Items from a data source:
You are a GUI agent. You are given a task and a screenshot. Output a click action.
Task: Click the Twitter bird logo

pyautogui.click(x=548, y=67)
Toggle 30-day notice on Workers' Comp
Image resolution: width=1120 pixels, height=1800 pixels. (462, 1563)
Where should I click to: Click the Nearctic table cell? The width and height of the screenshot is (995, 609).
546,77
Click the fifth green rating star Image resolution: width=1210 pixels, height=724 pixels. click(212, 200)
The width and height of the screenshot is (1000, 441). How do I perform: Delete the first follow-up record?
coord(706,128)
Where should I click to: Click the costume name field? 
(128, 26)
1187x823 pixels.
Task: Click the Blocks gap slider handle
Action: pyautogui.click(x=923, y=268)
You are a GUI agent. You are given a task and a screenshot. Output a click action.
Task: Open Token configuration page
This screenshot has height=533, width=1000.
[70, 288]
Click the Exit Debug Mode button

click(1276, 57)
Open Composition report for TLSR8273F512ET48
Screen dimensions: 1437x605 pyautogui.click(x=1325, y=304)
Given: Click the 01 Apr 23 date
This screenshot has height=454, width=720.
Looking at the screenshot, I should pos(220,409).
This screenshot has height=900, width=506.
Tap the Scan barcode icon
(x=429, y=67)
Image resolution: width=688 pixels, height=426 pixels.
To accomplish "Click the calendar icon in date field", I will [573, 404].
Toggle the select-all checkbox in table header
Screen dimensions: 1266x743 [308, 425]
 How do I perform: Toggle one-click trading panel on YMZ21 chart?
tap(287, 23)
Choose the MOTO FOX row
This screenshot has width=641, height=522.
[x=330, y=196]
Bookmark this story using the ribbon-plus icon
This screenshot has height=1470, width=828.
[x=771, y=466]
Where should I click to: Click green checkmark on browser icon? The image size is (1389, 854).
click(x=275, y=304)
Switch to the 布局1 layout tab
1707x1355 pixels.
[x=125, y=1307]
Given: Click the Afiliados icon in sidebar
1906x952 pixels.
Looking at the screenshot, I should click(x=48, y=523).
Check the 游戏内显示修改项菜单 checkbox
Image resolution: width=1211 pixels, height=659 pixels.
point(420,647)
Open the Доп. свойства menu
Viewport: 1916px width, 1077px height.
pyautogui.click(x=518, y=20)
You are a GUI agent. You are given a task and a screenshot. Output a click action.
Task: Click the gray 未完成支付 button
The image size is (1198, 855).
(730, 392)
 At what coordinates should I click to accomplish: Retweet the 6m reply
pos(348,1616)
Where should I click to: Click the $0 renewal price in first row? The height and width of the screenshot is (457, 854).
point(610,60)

## [Activity]
Transcribe nothing except the lines from the one with "Where should I click to: Click green" through the end of the data above, each exactly as it appears.

## [Problem solution]
Where should I click to: Click green checkmark on browser icon? The image size is (1389, 854).
click(x=275, y=304)
Switch to the 布局1 layout tab
1707x1355 pixels.
[x=125, y=1307]
Given: Click the Afiliados icon in sidebar
1906x952 pixels.
Looking at the screenshot, I should click(x=48, y=523).
Check the 游戏内显示修改项菜单 checkbox
Image resolution: width=1211 pixels, height=659 pixels.
point(420,647)
Open the Доп. свойства menu
Viewport: 1916px width, 1077px height.
pyautogui.click(x=518, y=20)
You are a GUI agent. You are given a task and a screenshot. Output a click action.
Task: Click the gray 未完成支付 button
The image size is (1198, 855).
(730, 392)
 At what coordinates should I click to accomplish: Retweet the 6m reply
pos(348,1616)
Where should I click to: Click the $0 renewal price in first row? The height and width of the screenshot is (457, 854).
point(610,60)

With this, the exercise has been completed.